We strongly recommend that you utilize our Submittable portal. Creating an account is free, and you can easily keep track of your submissions from within your account.
Please submit no more than one submission in a given genre during this reading period; multiple submissions will be disregarded. Simultaneous submissions are permitted. Please notify us immediately if the work has been accepted elsewhere:
For prose and drama submissions, please use your submittable.com account to withdraw your piece
For poetry submissions, please use your submittable.com account to add a note to your submission listing the titles of works no longer available for consideration
Hard copy submissions should be mailed to:
SUBMISSIONS
The Kenyon Review
102 W. Wiggin St.
Gambier, OH 43022
Hard copy materials must be accompanied by a self-addressed, stamped envelope. We will only accept and respond to work that is postmarked during the month of September.
We will only consider work that has not been previously published either in print or online.
If your work is accepted it will be subject to an agreement granting the Kenyon Review first publication rights. You retain the rights to the work after first publication.

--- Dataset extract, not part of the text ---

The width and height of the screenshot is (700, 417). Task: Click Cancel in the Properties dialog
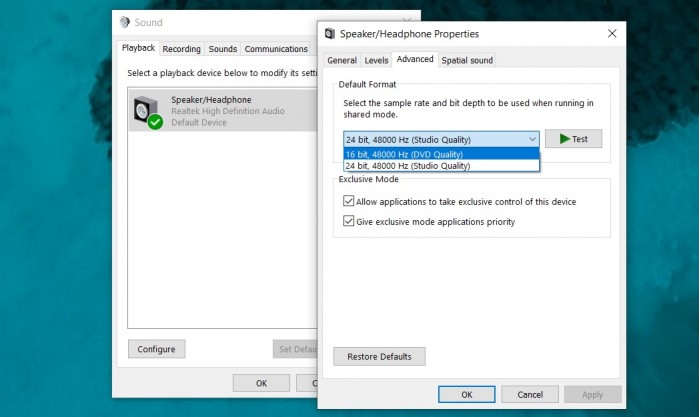[x=530, y=395]
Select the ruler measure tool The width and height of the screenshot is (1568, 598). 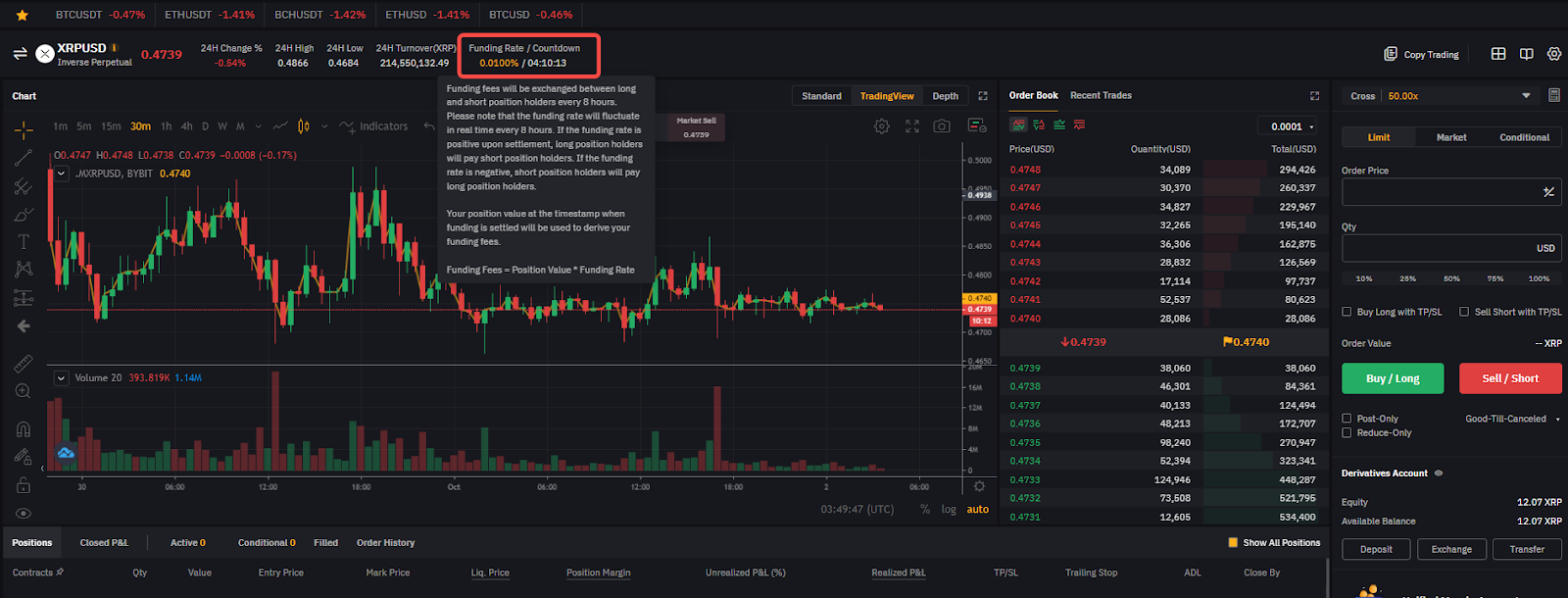coord(24,364)
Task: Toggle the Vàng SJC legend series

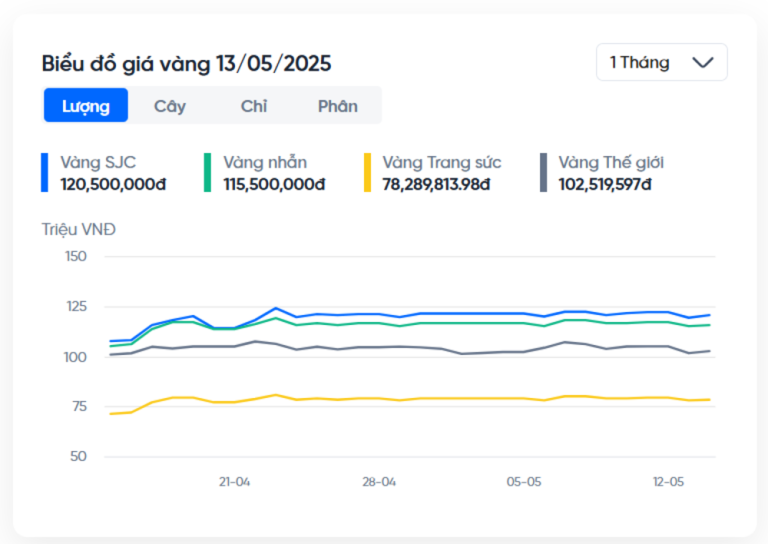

By submitting the work for consideration, you represent that:
The work is not in the public domain, has not been published in any other publication in any jurisdiction in the World, has not been distributed or displayed to members of the public, and you have not made any agreement with another party inconsistent with granting first publication rights to us. (It is important for us to know if your work is to be included in a collection or larger work being prepared for future publication. Please let us know, right away, the title, publisher and planned publication date.);
The work is your original authorship and no other party has a claim to rights in it except as you specifically disclose at the time of your submission;
In the case of translations, you have obtained permission of the author or the author’s agent or estate to publish your translation; and
There is nothing in the work that is libelous, invades personal privacy or deprives another of the right of publicity, or is otherwise actionably tortious or illegal.
Thank you in advance for sharing your work with us!